Position data for words and items
• • • • •
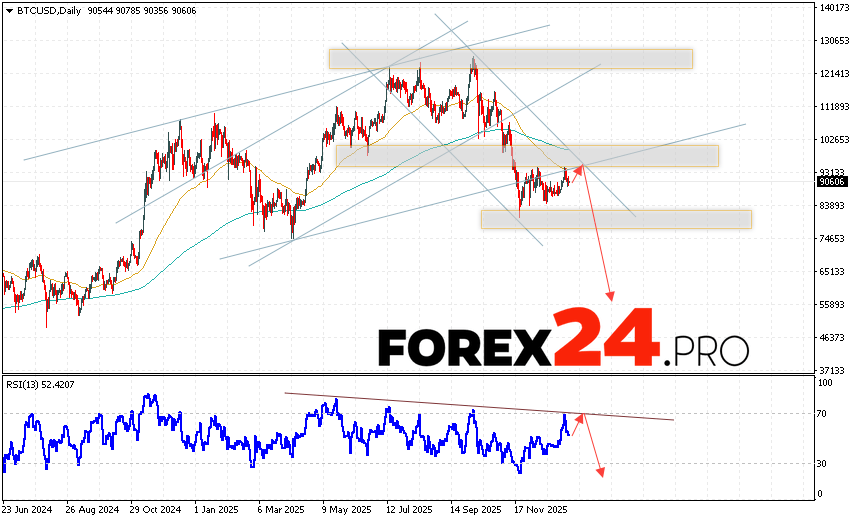Click the 140173 price axis label
Screen dimensions: 855x521
(834, 8)
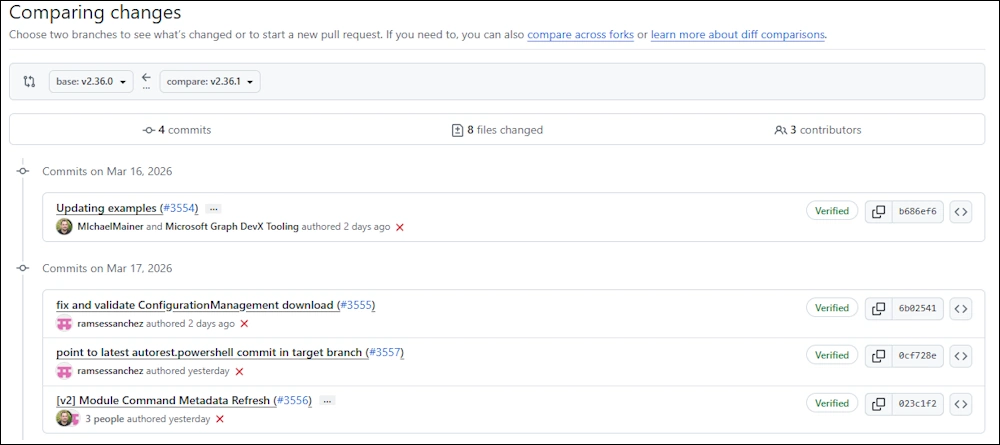This screenshot has width=1000, height=445.
Task: Click the failed status X on Updating examples commit
Action: click(x=400, y=228)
• • • • •
- Exercise
Reproduce every line of the material above verbatim, omitting the pictures.

- Result of the task
Click the 140173 price axis label
Screen dimensions: 855x521
(834, 8)
This screenshot has width=1000, height=445.
Task: Click the failed status X on Updating examples commit
Action: click(x=400, y=228)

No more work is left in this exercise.